As with most other "hobbies", true practitioners spend lots of time, money and personal angst plying their art. Astrophotography, for me, is one HUGE time and money sink. I started out small- film and a crappy Sears telescope when I was 11 years old. Now - a Takahashi equatorial mount and astrographic telescope, high-end digital SLR cameras, laptops, computers to process all the dang images . . . All for a measly $70,000 over the past 30 years.
And this is truly peanuts compared to what you can put out for high-end equipment to practice this very demanding art. Up until last night, photographing deepsky celestial targets had been a hit and miss proposition for me and my equipment. My mount, though capable, had some serious issues with tracking. Periodic error in the gear train and mechanical flexures tended to ruin 100% of exposures over 4 minutes in length and nearly 50% of exposures shorter than 2 minutes. Needless to say the frustration and throughput of my photography was intolerable.
So - last night I finally broke down and bought an autoguider. An autoguider is a seperate camera attached to the same or co-mounted telescope on the same mount as your primary imaging telescope. The autoguider takes short (usually less the a few second long) exposures of the starfield the mount is tracking and, by examining the position of a pre-designated star, makes corrections to the mount tracking to keep the stars from being trailed by drive inaccuracies, flexure of the mount, wind buffeting and the like.

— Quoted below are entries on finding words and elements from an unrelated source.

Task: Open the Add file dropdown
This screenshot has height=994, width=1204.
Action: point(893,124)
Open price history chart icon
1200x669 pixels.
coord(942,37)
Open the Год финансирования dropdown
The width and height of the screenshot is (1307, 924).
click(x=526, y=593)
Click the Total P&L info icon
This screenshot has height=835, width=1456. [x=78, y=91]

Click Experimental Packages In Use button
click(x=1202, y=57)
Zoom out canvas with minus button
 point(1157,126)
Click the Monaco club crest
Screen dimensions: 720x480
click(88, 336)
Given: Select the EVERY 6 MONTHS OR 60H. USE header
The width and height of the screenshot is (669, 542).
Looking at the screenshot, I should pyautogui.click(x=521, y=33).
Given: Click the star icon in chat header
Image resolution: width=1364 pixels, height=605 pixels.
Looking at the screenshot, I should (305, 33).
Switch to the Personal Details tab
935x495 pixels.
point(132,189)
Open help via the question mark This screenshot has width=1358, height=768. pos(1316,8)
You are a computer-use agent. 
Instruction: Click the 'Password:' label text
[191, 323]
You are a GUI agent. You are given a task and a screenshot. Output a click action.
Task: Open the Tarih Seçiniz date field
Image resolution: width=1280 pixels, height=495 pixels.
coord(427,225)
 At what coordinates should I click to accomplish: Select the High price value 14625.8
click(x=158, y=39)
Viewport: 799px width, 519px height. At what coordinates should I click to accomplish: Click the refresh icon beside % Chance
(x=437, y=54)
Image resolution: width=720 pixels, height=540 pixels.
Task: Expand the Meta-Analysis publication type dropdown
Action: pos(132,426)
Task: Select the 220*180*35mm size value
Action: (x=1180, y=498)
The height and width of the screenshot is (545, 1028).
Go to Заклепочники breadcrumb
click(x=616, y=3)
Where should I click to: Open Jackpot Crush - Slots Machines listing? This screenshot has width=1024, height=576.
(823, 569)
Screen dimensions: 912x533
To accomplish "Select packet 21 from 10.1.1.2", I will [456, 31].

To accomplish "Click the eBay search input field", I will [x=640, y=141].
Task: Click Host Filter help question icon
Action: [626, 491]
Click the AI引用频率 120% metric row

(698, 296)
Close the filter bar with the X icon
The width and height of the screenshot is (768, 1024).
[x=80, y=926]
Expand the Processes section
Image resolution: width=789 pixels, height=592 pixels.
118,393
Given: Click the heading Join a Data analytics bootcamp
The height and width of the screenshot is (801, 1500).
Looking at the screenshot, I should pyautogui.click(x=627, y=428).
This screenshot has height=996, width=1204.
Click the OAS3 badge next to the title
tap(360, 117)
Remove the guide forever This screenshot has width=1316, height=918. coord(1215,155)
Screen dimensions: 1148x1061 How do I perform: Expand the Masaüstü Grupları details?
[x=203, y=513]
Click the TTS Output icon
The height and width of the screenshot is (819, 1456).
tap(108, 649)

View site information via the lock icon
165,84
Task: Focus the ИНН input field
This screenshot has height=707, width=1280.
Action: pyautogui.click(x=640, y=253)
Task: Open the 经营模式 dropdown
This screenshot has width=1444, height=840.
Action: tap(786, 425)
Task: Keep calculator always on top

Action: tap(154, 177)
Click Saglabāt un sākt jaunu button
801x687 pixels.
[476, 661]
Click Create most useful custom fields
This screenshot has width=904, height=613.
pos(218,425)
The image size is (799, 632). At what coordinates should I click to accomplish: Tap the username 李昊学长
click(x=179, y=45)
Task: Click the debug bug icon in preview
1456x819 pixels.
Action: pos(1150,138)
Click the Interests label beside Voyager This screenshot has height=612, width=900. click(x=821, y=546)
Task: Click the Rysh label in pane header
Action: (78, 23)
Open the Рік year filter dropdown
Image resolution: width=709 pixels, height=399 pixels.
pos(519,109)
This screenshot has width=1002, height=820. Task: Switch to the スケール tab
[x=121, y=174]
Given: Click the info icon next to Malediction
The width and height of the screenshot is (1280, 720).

A picture of my new setup is shown below - the autoguider is attached to the small telescope "on top" of the larger one.
With my setup - a laptop is used to interface to the autoguider camera and to the telescope to "close the loop" and effect the "autoguiding." Last night I tried it for the first time - from my light-polluted backyard here in Tucson Arizona. I would point the telescope at my selected photographic target, select a guidestar from the displayed images from the autoguider on the laptop - push the autoguide button, star the main imager exposure sequencing - and walk away. An hour (or two) later I would come back to collect the perfectly tracked images from the primary camera. After some experimentation - exposures as long as 10 minutes showed nosigns of tracking issues. (Longer exposures could have been tried but light pollution prohibits exposures in excess of this before serious fogging occurs.)
Below are two of my targets from last night. Messier 42 (the Orion Nebula) and Comet Hartley 2. Both images are the sum of 15 four minute single images, coadded together to create an effective 1 hour long single exposure. A Canon EOS 5D MarkII camera @ ISO 800 was used as the primary imager along with a Light Pollution Rejection filter.